WHAT IS BEING ASKED: When you reach the line that contains "The width and height of the screenshot is (281, 263)." in the entries below, begin returning lines exactly as written and continue through the last one.

(Stored items)
BEGIN
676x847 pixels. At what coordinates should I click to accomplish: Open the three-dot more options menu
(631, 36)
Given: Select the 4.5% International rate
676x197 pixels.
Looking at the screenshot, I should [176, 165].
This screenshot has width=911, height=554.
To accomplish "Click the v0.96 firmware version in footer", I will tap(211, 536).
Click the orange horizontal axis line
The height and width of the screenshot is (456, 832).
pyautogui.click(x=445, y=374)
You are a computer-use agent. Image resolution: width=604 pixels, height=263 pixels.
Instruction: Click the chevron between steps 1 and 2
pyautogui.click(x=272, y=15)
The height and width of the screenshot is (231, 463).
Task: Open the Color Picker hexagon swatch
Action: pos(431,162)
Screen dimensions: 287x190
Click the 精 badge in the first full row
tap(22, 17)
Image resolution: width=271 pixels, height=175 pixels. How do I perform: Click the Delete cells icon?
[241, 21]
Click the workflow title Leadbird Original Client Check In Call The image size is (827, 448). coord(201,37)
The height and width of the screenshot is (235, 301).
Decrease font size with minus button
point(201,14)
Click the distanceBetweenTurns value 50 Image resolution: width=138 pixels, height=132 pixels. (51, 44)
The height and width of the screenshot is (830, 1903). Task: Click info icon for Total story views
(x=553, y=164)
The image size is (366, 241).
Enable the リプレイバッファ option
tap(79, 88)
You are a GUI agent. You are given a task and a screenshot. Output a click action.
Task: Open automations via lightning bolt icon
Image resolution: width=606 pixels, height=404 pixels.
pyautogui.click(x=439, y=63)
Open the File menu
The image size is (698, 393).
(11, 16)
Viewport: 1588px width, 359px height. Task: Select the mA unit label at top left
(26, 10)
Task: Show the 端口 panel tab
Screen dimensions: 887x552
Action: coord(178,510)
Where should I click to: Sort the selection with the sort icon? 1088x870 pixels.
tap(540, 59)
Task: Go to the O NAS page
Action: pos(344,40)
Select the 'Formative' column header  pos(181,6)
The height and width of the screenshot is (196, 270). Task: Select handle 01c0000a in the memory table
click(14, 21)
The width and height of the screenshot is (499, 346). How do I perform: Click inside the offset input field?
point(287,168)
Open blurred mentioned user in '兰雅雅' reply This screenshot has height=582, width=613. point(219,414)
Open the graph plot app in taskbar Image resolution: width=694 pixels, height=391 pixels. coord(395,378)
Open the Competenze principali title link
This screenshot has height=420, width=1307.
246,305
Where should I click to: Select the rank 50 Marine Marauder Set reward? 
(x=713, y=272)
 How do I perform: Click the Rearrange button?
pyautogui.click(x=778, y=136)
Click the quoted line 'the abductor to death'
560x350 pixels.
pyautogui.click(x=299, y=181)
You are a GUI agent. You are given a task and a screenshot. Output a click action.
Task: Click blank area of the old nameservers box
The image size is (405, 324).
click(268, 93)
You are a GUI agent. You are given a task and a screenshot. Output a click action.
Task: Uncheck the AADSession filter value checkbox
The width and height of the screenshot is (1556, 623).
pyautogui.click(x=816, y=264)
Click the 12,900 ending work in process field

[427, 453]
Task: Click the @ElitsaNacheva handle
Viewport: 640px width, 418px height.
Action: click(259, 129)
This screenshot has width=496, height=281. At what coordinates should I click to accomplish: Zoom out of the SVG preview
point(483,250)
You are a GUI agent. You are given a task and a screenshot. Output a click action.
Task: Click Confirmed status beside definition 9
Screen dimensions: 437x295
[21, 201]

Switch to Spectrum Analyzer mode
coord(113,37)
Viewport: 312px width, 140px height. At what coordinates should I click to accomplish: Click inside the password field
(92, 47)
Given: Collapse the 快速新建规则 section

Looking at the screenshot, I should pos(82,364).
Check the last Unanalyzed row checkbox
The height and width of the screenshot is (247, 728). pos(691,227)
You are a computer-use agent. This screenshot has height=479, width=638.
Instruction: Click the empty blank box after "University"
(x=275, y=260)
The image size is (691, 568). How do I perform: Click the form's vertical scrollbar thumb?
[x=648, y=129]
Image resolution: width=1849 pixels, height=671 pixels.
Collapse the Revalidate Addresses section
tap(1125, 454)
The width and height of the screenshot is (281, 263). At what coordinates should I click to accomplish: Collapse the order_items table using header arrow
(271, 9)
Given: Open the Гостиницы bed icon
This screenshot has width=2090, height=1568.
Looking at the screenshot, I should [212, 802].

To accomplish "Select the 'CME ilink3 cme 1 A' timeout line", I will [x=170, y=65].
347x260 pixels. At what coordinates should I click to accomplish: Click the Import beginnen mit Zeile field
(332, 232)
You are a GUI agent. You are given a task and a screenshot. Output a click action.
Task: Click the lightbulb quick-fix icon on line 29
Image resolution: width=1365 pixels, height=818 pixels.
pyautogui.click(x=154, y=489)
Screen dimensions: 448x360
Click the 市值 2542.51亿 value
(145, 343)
END
OUTPUT FOR THIS EXERCISE:
The width and height of the screenshot is (281, 263). At what coordinates should I click to accomplish: Collapse the order_items table using header arrow
(271, 9)
Given: Open the Гостиницы bed icon
This screenshot has width=2090, height=1568.
Looking at the screenshot, I should [212, 802].

To accomplish "Select the 'CME ilink3 cme 1 A' timeout line", I will [x=170, y=65].
347x260 pixels. At what coordinates should I click to accomplish: Click the Import beginnen mit Zeile field
(332, 232)
You are a GUI agent. You are given a task and a screenshot. Output a click action.
Task: Click the lightbulb quick-fix icon on line 29
Image resolution: width=1365 pixels, height=818 pixels.
pyautogui.click(x=154, y=489)
Screen dimensions: 448x360
Click the 市值 2542.51亿 value
(145, 343)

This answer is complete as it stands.